Erstens, o gesetzestreue Lesehäschen, fällt den Leuten immer wieder ein neuer Schwachsinn ein, mit dem sie ihren Nebenmenschen auf den Senkel gehen können. Euer Ergebener schlägt sich gerade mit einem Webshopbetreiber herum, bei dem er ein Ersatzteil bestellt hatte, das dann doch nicht benötigt wurde. Der Webshopbetreiber erklärte, für Bestellungen unter 50 Euro sei keine Rücknahme möglich, und verwies auf eine allerdings vage formulierte Website, auf der eine „Bagatellgrenze“ tatsächlich genannt wurde. Die Auskunft der Arbeiterkammer, dass das trotzdem Blödsinn sei, ignorierte er. Man wird sehen, wie das weitergeht.
Einstweilen kann man, wenn einem der Sinn danach steht, im Roman Männer töten (voll doppeldeutig!) von Eva Reisinger nach geschossenen Böcken suchen. Ich habe so eine Ahnung, dass man dabei fündig wird, und das nicht nur, weil sie hieramts schon das ein- oder anderemal zu Gästin war und dabei allerlei sprachlichen und (form follows function) inhaltlichen Unfug feilgeboten hat.
Sie hat anlässlich der Romanveröffentlichung auch Interviews gegeben, zum Beispiel dem Standard. Anscheinend werden in dem Buch etliche Männer recht blutrünstig umgebracht, und angeblich gibt es Leute, die doof genug sind, das zu kritisieren (Zitate solcher liefert die Autorin leider nicht), worauf sie empört erwidert: „Man sollte bedenken, wie Frauen in der Literatur seit Jahrhunderten ermordet werden. […] Bei Mord an Frauen scheint die Darstellung in Ordnung zu sein, aber sobald es um Männer geht …“.
Vor der Leistung, einen Roman zu schreiben, in dem Leute umgebracht werden, ohne offenbar jemals einen anderen gelesen zu haben, in dem das ebenfalls geschieht, kann man nur ehrfürchtig den Hut ziehen. Hand hoch, wer schon mehr als einen Krimi gelesen hat und sich nicht erinnern kann, dass darin mindestens ein Mann aufs Unschönste abgemurkst worden wäre. Jetzt bitte alle an Ferris Buellers Wirtschaftsunterricht denken: „Anyone? Anyone?“ Dachte ich mir. Zu behaupten, dass in der bisherigen Literatur (auch schon vor Agatha Christie) Männer nicht routinemäßig gewaltsam über den Jordan geschickt worden seien – auf die Idee, diesen Strohmann aufzustellen, muss man erst einmal kommen.
Danach wird eine Szene beschrieben, in der Frauen mit Bierkisten auf dem Dorfplatz sitzen, während die Schulkinder vorbeigehen.
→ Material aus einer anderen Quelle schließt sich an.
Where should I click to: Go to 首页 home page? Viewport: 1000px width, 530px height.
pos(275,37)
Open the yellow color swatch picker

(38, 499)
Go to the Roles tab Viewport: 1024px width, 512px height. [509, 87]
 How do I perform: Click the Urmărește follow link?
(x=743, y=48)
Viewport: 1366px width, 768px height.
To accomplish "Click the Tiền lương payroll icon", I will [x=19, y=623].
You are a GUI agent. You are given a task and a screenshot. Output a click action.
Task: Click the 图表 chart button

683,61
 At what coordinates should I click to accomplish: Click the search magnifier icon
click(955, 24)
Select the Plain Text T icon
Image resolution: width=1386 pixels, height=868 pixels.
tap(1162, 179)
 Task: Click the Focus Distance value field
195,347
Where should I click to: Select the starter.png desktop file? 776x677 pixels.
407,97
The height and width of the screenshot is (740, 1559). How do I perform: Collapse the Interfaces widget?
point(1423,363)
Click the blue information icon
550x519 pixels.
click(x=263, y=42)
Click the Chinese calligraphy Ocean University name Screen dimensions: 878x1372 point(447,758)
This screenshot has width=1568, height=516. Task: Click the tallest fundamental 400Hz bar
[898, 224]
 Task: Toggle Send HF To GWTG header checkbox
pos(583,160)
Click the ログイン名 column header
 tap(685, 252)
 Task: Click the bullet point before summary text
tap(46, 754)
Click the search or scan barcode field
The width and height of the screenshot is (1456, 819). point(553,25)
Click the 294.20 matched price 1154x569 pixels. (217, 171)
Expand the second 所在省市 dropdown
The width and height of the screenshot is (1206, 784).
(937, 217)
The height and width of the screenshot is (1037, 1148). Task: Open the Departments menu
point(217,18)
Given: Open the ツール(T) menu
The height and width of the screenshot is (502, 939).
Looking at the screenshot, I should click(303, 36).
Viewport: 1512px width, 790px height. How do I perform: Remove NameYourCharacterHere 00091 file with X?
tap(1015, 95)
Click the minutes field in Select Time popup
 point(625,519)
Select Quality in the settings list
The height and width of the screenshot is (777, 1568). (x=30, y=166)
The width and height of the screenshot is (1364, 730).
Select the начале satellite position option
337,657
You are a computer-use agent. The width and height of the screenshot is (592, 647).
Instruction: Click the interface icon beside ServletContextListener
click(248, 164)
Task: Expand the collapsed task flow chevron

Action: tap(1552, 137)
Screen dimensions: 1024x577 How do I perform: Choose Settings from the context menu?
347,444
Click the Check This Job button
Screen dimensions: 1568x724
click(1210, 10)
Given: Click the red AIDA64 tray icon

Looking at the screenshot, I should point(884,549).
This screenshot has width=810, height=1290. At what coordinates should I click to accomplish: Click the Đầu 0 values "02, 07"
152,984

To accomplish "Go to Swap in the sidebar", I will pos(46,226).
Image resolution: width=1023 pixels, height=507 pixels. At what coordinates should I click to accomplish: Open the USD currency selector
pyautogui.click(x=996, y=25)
Ein Mädchen winkt seiner Mutter zu. Diese Spiegelung des Patriarchats sei interessant, wird im Interview angedeutet.
Liebe Lesehäschen, euer Zweckdichter stammt vom Land. Vielleicht läuft es dort, wo Frau Reisinger herkommt, ja anders. Aber nach meiner Erfahrung ist es generell eher unüblich, dass Leute gleich welchen Genders mit Bierkisten auf dem Dorfplatz sitzen. Wenn man dieser Szene einen genderistischen Spiegel vorhält, ist darin nichts zu sehen.
Dann fällt noch der schöne Satz: „Ich wollte damit zeigen: Sobald Männer verschwinden, beginnen alle nachzuforschen. Aber wenn Frauen im Schnitt jede zweite Woche ermordet werden, ist es kein Skandal.“ Da gibt es so ein Sprichwort, irgendwas mit Obst. Ich komme gerade nicht drauf, aber dass zwischen „nachforschen“ und „skandalisieren“ ein Unterschied besteht, auch wenn die Reisinger ihn leugnet, das weiß ich gerade noch.
Sagen wir so: Wenn ich das Geld für das blöde Ersatzteil wiederbekommen habe, lese ich vielleicht das Buch. Bis dahin lass ich mir das Interview genügen. Schönes Wochenende!